-- EXCERPT PROVIDED --
<<<<
American science fiction writer (born 1967)

Ted Chiang (姜峯楠; pinyin: Jiāng Fēngnán; born 1967) is an American science fiction writer, whose work has won four Nebula awards, four Hugo awards, the John W. Campbell Award for Best New Writer, and six Locus awards. He has published the short story collections Stories of Your Life and Others (2002) and Exhalation: Stories (2019). His short story "Story of Your Life" was the basis of the film Arrival (2016). He was an artist in residence at the University of Notre Dame from 2020 to 2021. Chiang is also a frequent non-fiction contributor to the New Yorker, where he writes on topics related to computing such as artificial intelligence.

== Early life and education ==
Chiang was born in 1967 to a Taiwanese American family in Port Jefferson, New York. His Chinese name is Chiang Feng-nan (Jiāng Fēngnán (姜峯楠)). Both of his parents are Taiwanese waishengren who were born in mainland China, migrated to Taiwan with their families during the Great Retreat, then immigrated to the United States. His father, Fu-pen Chiang, is a distinguished professor of mechanical engineering at Stony Brook University. His mother (d. 2019) was a librarian. Chiang also has a sister who is a physician.

Chiang grew up on Long Island and, at age 15, began submitting science fiction stories to magazines. He later recalled, "When I was a kid, my intention was to become a physicist. That was a perfectly respectable career choice for the son of an engineer. I figured I would be a fiction writer on the side, and that, I think, is perfectly acceptable to Asian parents". In 1989, he graduated from Brown University with a Bachelor of Science after choosing to study computer science over physics. As an undergraduate, Chiang continued to write sci-fi stories, though they were ultimately unpublished.
>>>>
-- EXPLORE THE MATERIAL --
**1.** According to the Ted Chiang biography, at which university was Chiang an artist in residence from 2020 to 2021?
**2.** Reproduce word for word a passage from the Ted Chiang biography, beginning at the words "American science fiction writer (born" and stopping after "as artificial intelligence.".
The entries have no connection to the Ted Chiang biography.

-- DATA EXCERPTS --
<<<<
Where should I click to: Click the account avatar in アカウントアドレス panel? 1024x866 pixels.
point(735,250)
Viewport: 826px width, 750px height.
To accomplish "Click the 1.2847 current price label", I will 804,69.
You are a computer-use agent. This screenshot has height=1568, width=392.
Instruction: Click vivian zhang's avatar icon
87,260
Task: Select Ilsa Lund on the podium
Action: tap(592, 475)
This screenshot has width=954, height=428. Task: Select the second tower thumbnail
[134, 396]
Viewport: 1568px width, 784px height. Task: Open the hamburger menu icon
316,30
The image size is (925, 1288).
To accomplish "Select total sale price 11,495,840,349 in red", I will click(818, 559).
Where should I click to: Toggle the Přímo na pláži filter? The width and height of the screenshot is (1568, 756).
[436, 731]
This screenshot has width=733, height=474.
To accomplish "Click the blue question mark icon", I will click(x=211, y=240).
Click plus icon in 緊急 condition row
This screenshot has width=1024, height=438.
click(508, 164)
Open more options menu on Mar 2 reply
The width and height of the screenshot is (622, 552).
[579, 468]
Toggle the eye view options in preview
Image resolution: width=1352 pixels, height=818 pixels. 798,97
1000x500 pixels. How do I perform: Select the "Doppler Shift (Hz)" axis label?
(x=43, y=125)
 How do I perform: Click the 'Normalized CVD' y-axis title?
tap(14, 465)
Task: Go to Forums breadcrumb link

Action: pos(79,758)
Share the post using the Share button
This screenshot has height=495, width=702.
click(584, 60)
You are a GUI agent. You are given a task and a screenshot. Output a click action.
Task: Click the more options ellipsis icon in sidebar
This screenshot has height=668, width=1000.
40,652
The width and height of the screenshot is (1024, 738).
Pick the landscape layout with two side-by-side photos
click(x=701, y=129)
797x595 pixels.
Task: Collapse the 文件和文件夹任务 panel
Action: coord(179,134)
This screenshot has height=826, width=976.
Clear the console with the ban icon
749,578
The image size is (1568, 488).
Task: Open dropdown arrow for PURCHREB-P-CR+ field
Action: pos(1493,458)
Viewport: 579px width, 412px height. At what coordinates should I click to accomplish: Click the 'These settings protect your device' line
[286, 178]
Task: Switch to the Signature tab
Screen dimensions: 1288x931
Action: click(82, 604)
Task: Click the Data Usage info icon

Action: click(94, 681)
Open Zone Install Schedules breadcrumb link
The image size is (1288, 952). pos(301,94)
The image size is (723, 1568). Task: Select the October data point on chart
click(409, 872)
>>>>
-- ANSWERS BY ITEM --
**1.** The University of Notre Dame.

**2.**
American science fiction writer (born 1967)

Ted Chiang (姜峯楠; pinyin: Jiāng Fēngnán; born 1967) is an American science fiction writer, whose work has won four Nebula awards, four Hugo awards, the John W. Campbell Award for Best New Writer, and six Locus awards. He has published the short story collections Stories of Your Life and Others (2002) and Exhalation: Stories (2019). His short story "Story of Your Life" was the basis of the film Arrival (2016). He was an artist in residence at the University of Notre Dame from 2020 to 2021. Chiang is also a frequent non-fiction contributor to the New Yorker, where he writes on topics related to computing such as artificial intelligence.